■ Your tasks:
1) From the homepage, extract the passage starting with "Recent News" and going on through "project lead )".
2) According to the homepage, at which university is the master's degree being pursued?
3) Rewrite the homepage paragraph beginning "I am an incoming Ph.D. student" as a short list that keeps its main facts.

■ Text:
[Start of section]

Yuzhi Huang 「黄誉之」

| CV | Email | Github |
| Google Scholar | HuggingFace |
| LinkedIn | RedNote |

I am an incoming Ph.D. student at MMLab@SIGS, Tsinghua Shenzhen International Graduate School (SIGS), advised by Prof. Zhi Wang. Currently, I am pursuing my master's degree in the School of Informatics at Xiamen University, advised by Prof. Xinghao Ding and Prof. Yue Huang. I also collaborate with Dr. Chenxin Li from the AIM group at The Chinese University of Hong Kong. My long-term research goal is to develop embodied agents that are fundamentally grounded in the dynamic physical world, progressing from 4D scene modeling and multimodal dynamic reasoning toward agents capable of robust planning and action in open-ended, long-horizon real-world environments.

        My current research primarily covers the following topics:

  • Embodied AI & Robotic Agents: Long-horizon manipulation, spatio-temporal reasoning with persistent memory, VLM-based robotic planning.
  • 4D World Modeling & Perception: Dynamic scene reconstruction, spatio-temporal understanding, streaming vision for embodied 4D perception.
  • Multimodal LLM Evaluation & Adaptation: Benchmarking MLLMs on dynamic reasoning, task-specific fine-tuning for spatial and temporal understanding.
  • Vision Foundation Models: Video anomaly detection, ambiguity-aware segmentation, SAM-based perception.

        WeChat: Swaggyzz-13    Email: yzhuang13@stu.xmu.edu.cn


  Recent News
  • [2026.02]  One paper (Dyn-Bench) accepted at CVPR 2026 🎉!
  • [2025.09]  One paper (DynamicVerse) accepted at NeurIPS 2025.
  • [2025.02]  One paper (Track Any Anomalous Object) accepted at CVPR 2025.
  • [2024.09]  One paper (Flaws can be Applause) accepted to NeurIPS 2024.
  • [2024.07]  One paper (P^2SAM) accepted to ACM MM 2024.

  Publications    ( * denotes equal contribution, † denotes project lead )
RoboStream

RoboStream: Weaving Spatio-Temporal Reasoning with Memory in Vision-Language Models for Robotics
Yuzhi Huang*†, Jie Wu*, Weijue Bu, Ziyi Xiong, Gaoyang Jiang, Ye Li, Kangye Ji, Shuzhao Xie, Yue Huang, Chenglei Wu, Jingyan Jiang, Zhi Wang
Preprint

Project | Paper | Abstract

    Current VLM-based robotic planners treat each manipulation step independently, recomputing scene geometry from pixels at every decision point without memory of prior actions or occluded objects. This causes perceptual errors to accumulate and breaks preconditions for subsequent steps, fundamentally limiting long-horizon task completion.

[End of section]

■ Data shown:
[Start of section]

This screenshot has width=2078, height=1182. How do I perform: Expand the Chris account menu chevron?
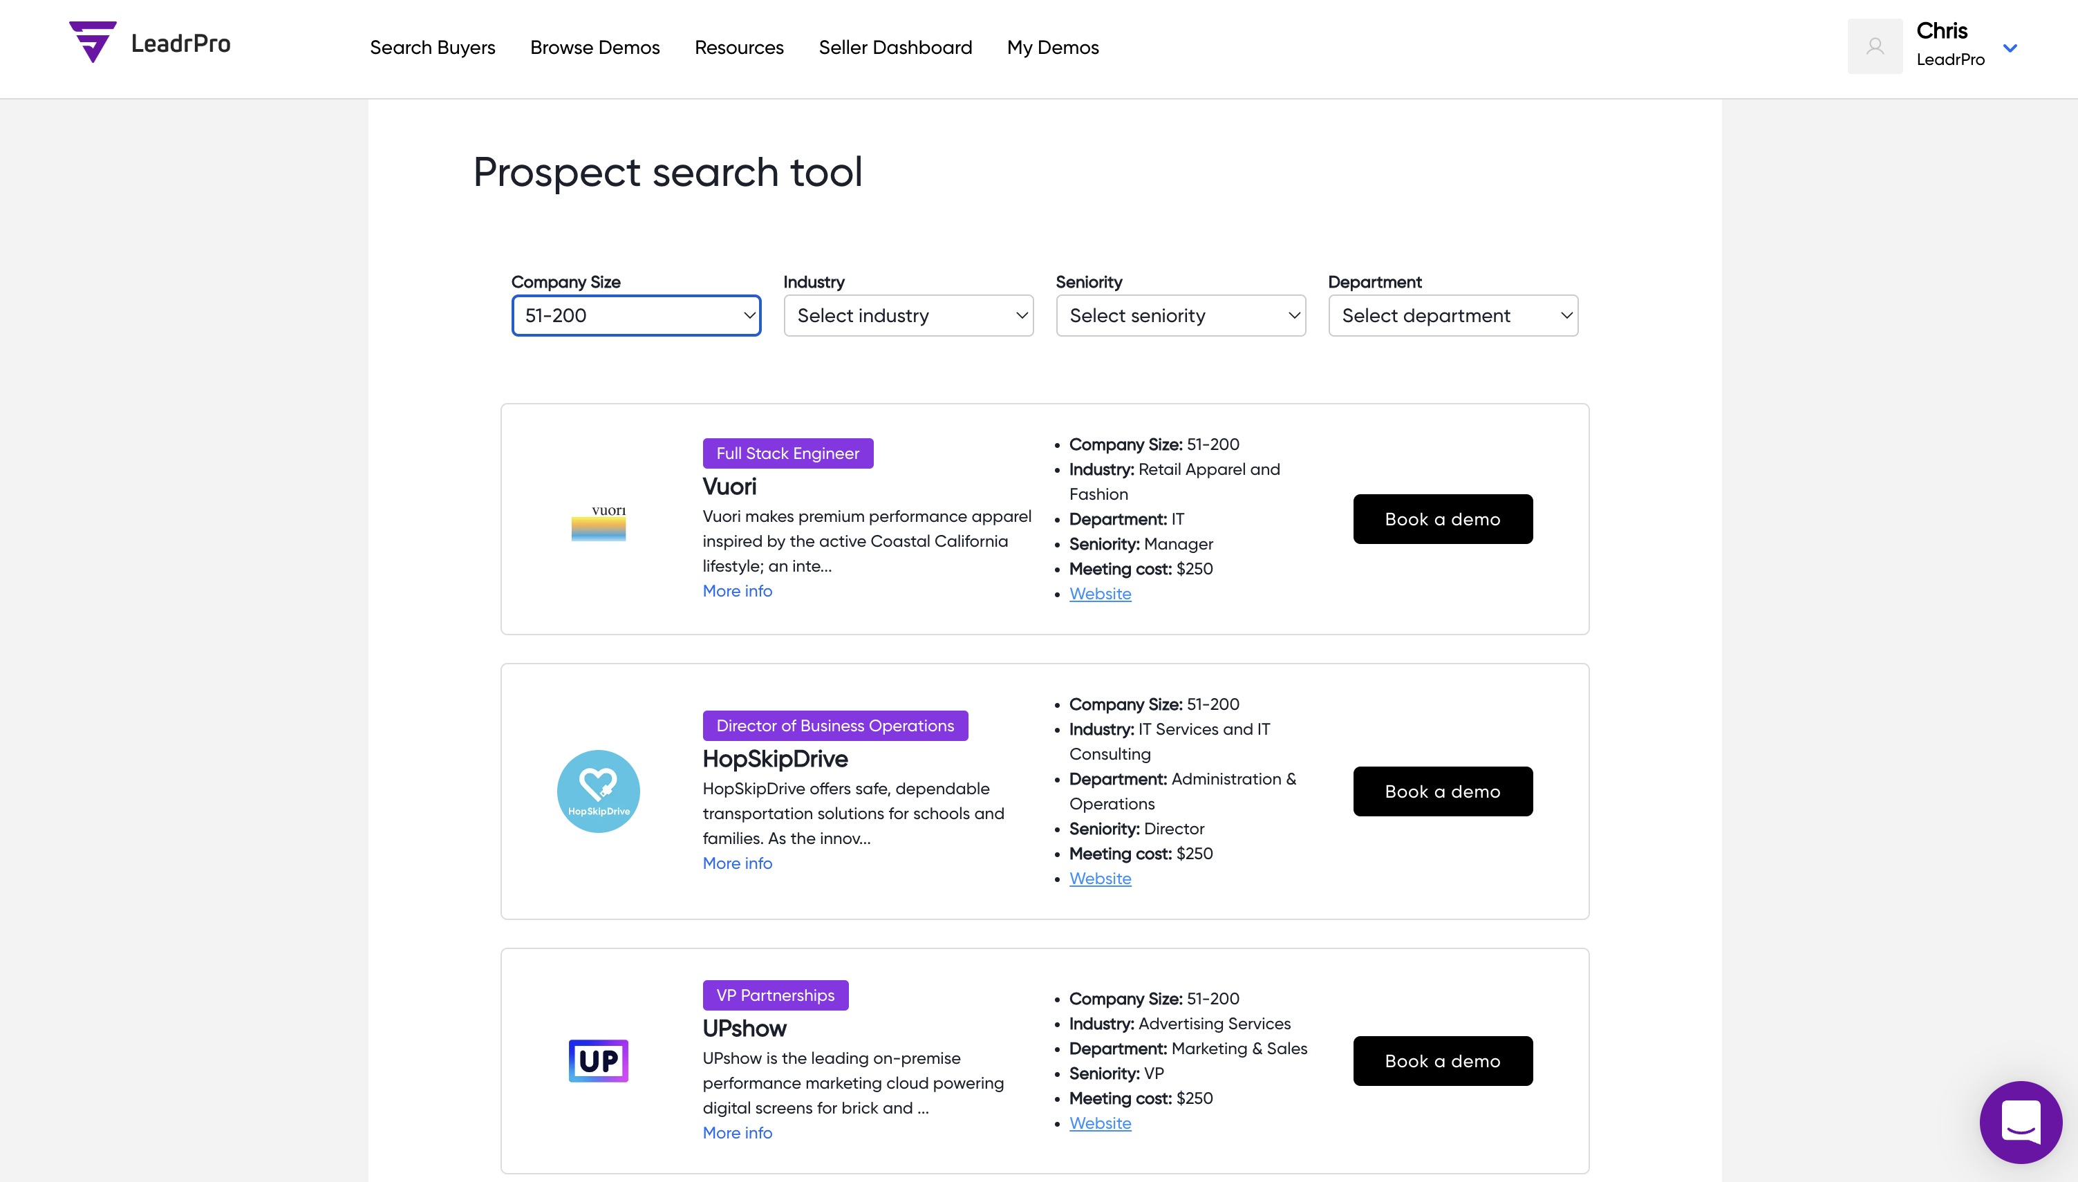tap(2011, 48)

[End of section]
[Start of section]

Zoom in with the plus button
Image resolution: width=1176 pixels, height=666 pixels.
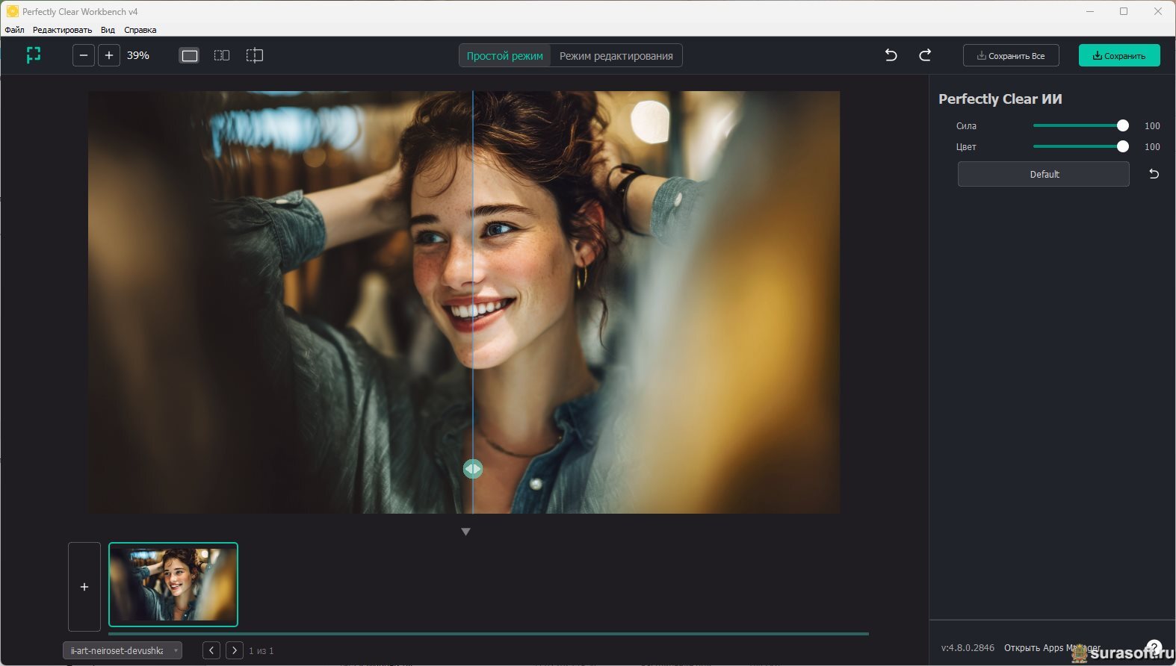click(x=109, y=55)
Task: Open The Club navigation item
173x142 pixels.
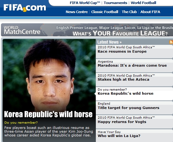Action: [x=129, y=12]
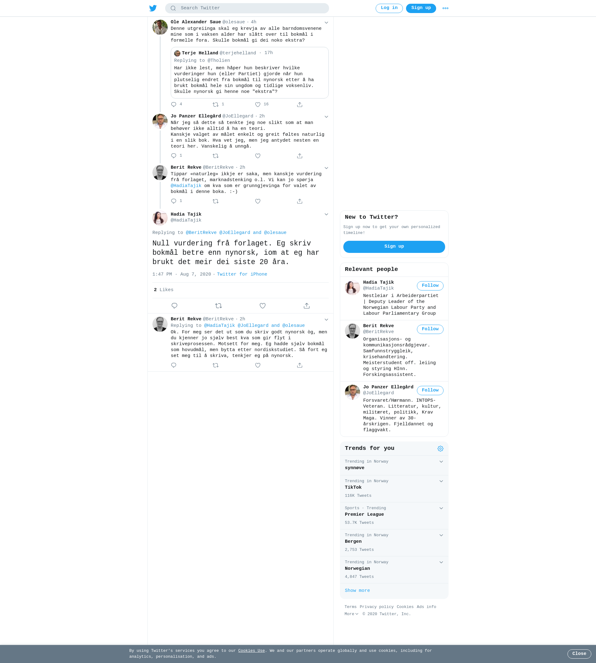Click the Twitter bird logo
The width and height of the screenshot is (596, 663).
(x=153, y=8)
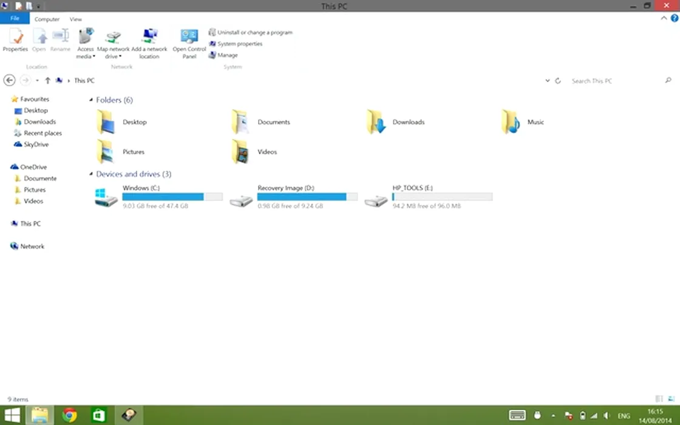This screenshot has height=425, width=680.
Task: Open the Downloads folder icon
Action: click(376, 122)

[End of section]

■ Responses by task:
1)
Recent News
  • [2026.02]  One paper (Dyn-Bench) accepted at CVPR 2026 🎉!
  • [2025.09]  One paper (DynamicVerse) accepted at NeurIPS 2025.
  • [2025.02]  One paper (Track Any Anomalous Object) accepted at CVPR 2025.
  • [2024.09]  One paper (Flaws can be Applause) accepted to NeurIPS 2024.
  • [2024.07]  One paper (P^2SAM) accepted to ACM MM 2024.

  Publications    ( * denotes equal contribution, † denotes project lead )

2) Xiamen University, in the School of Informatics.

3)
- Incoming Ph.D. student at MMLab@SIGS, Tsinghua Shenzhen International Graduate School (SIGS), advised by Prof. Zhi Wang
- Currently pursuing a master's degree in the School of Informatics at Xiamen University, advised by Prof. Xinghao Ding and Prof. Yue Huang
- Collaborates with Dr. Chenxin Li of the AIM group at The Chinese University of Hong Kong
- Long-term research goal: embodied agents grounded in the dynamic physical world, moving from 4D scene modeling and multimodal dynamic reasoning toward robust planning and action in open-ended, long-horizon real-world environments